Other Directorships & Interlocks
| Category | Disclosure |
|---|---|
| Current public company boards | None disclosed for Mr. Clark in the proxy |
| Committee roles at other public companies | None disclosed |
| Interlocks/related directorships with SFNC competitors/customers/suppliers | None disclosed; no committee interlocks identified for Mr. Clark |
Expertise & Qualifications
- Construction industry operator (CEO, Clark Contractors; former CEO, CDI Contractors); board cites his experience as valuable to assessing construction industry dynamics critical to credit allocation and lending priorities .
- Regional market connectivity via extensive civic and healthcare board service, supporting market insight for SFNC’s lending markets .
Equity Ownership
| Ownership Detail | Amount |
|---|---|
| Total beneficial ownership | 33,100 shares (30,100 directly; 3,000 jointly with spouse) |
| % of shares outstanding | <1% (per proxy notation) |
| Unvested director RSUs outstanding at 12/31/2024 | 1,010 RSUs (per non-employee director status) |
| Hedging/pledging | Prohibited by policy for directors unless an exception is approved by NCGC |
| Director ownership guideline | ≥3× annual equity retainer; 5 years to comply |
Governance Assessment
- Alignment: Balanced cash/equity director pay (~50/50 in 2024) with quarterly vesting supports ongoing alignment; meaningful personal share ownership (33,100 shares) augments skin-in-the-game .
- Independence & workload: Independent with no current committee memberships (neither Audit, Compensation, NCGC, Risk, nor Executive), which limits direct committee oversight exposure but also avoids committee-specific conflicts; attendance threshold met (≥75%) .
- Conflicts/related-party: No related-party transactions involving Mr.

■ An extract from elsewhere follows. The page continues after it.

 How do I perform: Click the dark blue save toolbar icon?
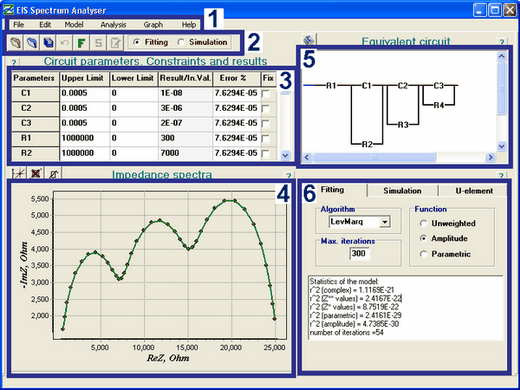click(x=49, y=43)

Clark disclosed; company emphasizes arm’s-length handling of any director banking relationships under Reg O and reviews any criticized credits for independence impact .
- Risk controls: Anti-hedging/pledging policy, director resignation policy for failed majority, and ownership guidelines reduce governance risk; say-on-pay support of ~93% in 2024 indicates broader investor comfort with compensation governance (context) .
RED FLAGS: None disclosed specific to Mr. Clark. No low attendance, no related-party exposure, no hedging/pledging exceptions, and no pay anomalies noted in the proxy.